Les mathématiciens utilisent les mots avec un sens parfois éloigné de celui du langage courant…
En 1966, Jean-Pierre Serre publiait un ouvrage intitulé Algèbres de Lie semi-simples complexes [S66]. D’après Etienne Ghys, qui a interrogé l’auteur, celui-ci n’avait pas remarqué que son titre était un oxymore … du moins pour le profane ! L’initié sait bien, en effet, que l’adjectif « complexe » ne signifie pas que le sujet soit ardu : il fait référence au corps des nombres complexes. De même, l’adjectif « simple » ne signifie pas que le sujet soit facile : une algèbre de Lie est dite simple si tous ses idéaux sont triviaux, et elle est dite semi-simple si tous ses idéaux résolubles sont triviaux. Mais un « idéal trivial », n’est-ce pas aussi un oxymore ?
Si vous n’avez pas tout compris, ne vous inquiétez pas : l’auteur de cet article est lui-même (semi-)profane en la matière ! Ce qu’illustre cette anecdote, c’est que les mathématiciens utilisent les mots avec un sens parfois éloigné de celui du langage courant. En voici quelques exemples.
Chiffres et nombres
Le langage courant ne distingue guère les chiffres des nombres : on parle, par exemple, du « débat sur les chiffres du chômage ». En mathématiques, il n’y a que 10 chiffres : \(0\), \(1\), \(2\), \(3\), \(4\), \(5\), \(6\), \(7\), \(8\), \(9\).
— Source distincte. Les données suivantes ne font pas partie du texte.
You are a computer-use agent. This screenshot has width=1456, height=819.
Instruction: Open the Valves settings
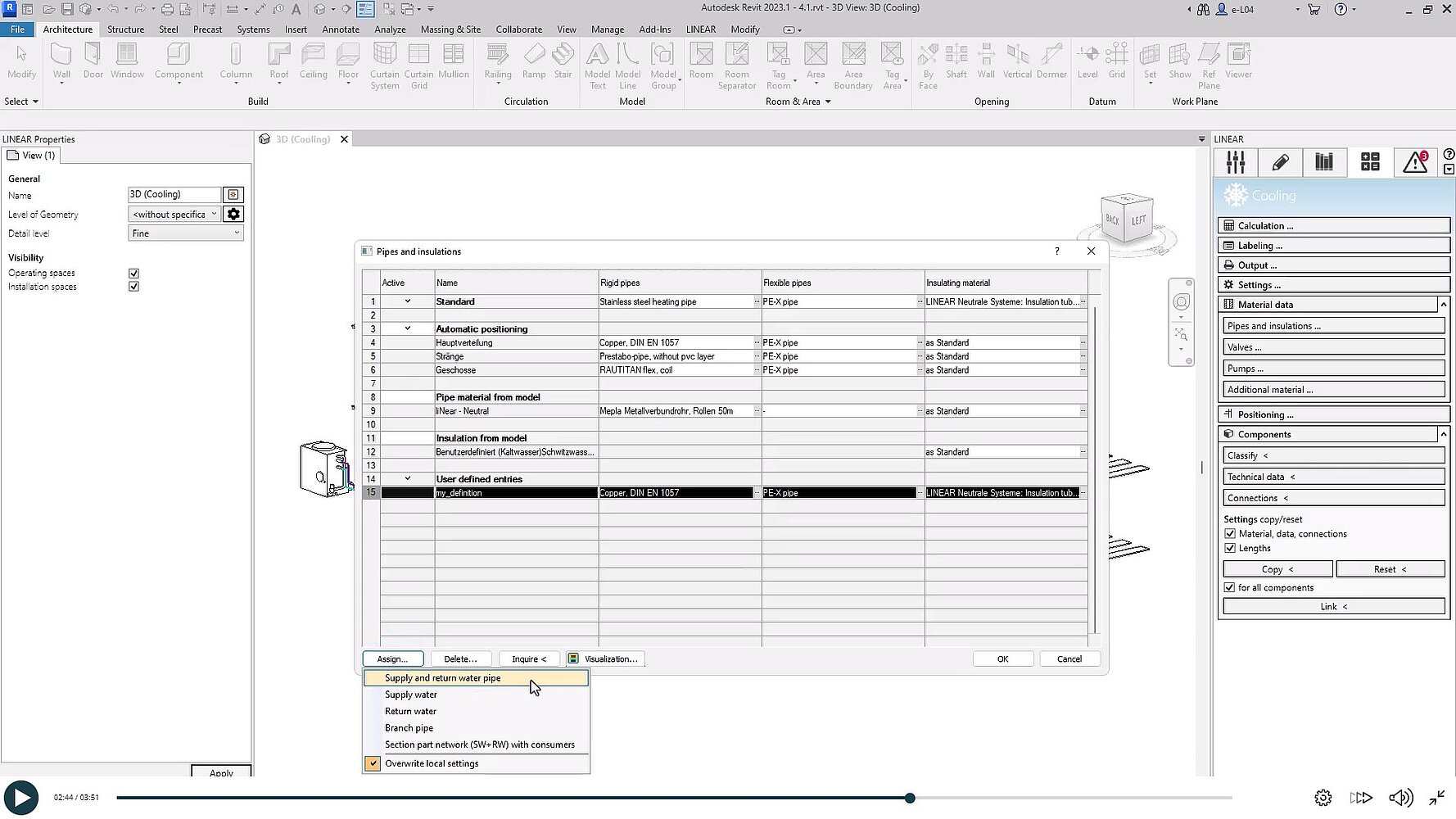(x=1332, y=346)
Ces symboles, qui nous viennent des Arabes, ont été inventés par les Indiens. Le chiffre \(2\), par exemple, peut être identifié avec le nombre qu’il représente, mais \(2012\) n’est pas un chiffre : c’est un nombre ! Autrement dit, un nombre s’écrit avec (un ou) plusieurs chiffres, de même qu’un mot s’écrit avec (une ou) plusieurs lettres.
En fait, il existe plusieurs types de nombres :
– On a tout d’abord les entiers naturels (ou positif) : \(0\), \(1\), \(2\), …, \(2011\), \(2012\), \(2013\), … Ces nombres sont connus depuis belle lurette, sauf le zéro, qui fut introduit au VII\(^{\mathrm e}\) siècle, par le mathématicien et astronome indien Brahmagupta.
– Viennent ensuite les entiers relatifs, qui peuvent être négatifs, comme \(-2\), et les nombres rationnels, qui s’écrivent sous forme d’une fraction (en latin ratio), comme \(3/2 = 1,5\). La distinction entre les nombres décimaux, qui ont un développement décimal fini, et les autres, comme \(2/3 = 0,666666…\), n’est guère pertinente pour le mathématicien : elle dépend du choix, non canonique 4Le sens de cet adjectif est expliqué plus loin., de la base de numération, en l’occurrence \(10\).
– Puis viennent les nombres réels, qui sont limites de suites de nombres rationnels, comme \(\sqrt 2 = 1,414213…\), qui est la diagonale d’un carré de côté \(1\), et \(\pi = 3,141592…\), qui est le périmètre d’un cercle de diamètre \(1\). On démontre facilement que \(\sqrt 2\) n’est pas rationnel : on dit qu’il est irrationnel, mais cela ne signifie pas qu’il soit bon pour l’asile psychiatrique ! On démontre, plus difficilement, que \(\pi\) n’est pas algébrique 5Un nombre est algébrique s’il existe des coefficients entiers \(a_0, a_1, a_2, …, a_n\), avec \(a_n \neq 0\), tels que \(a_0 + a_1 x + a_2 x^2 + … + a_n x^n = 0\). Par exemple, le nombre \(\sqrt 2\) est algébrique, car il est solution de l’équation \(x^2 – 2= 0\). : on dit qu’il est transcendant, mais cette « transcendance » n’a rien de métaphysique !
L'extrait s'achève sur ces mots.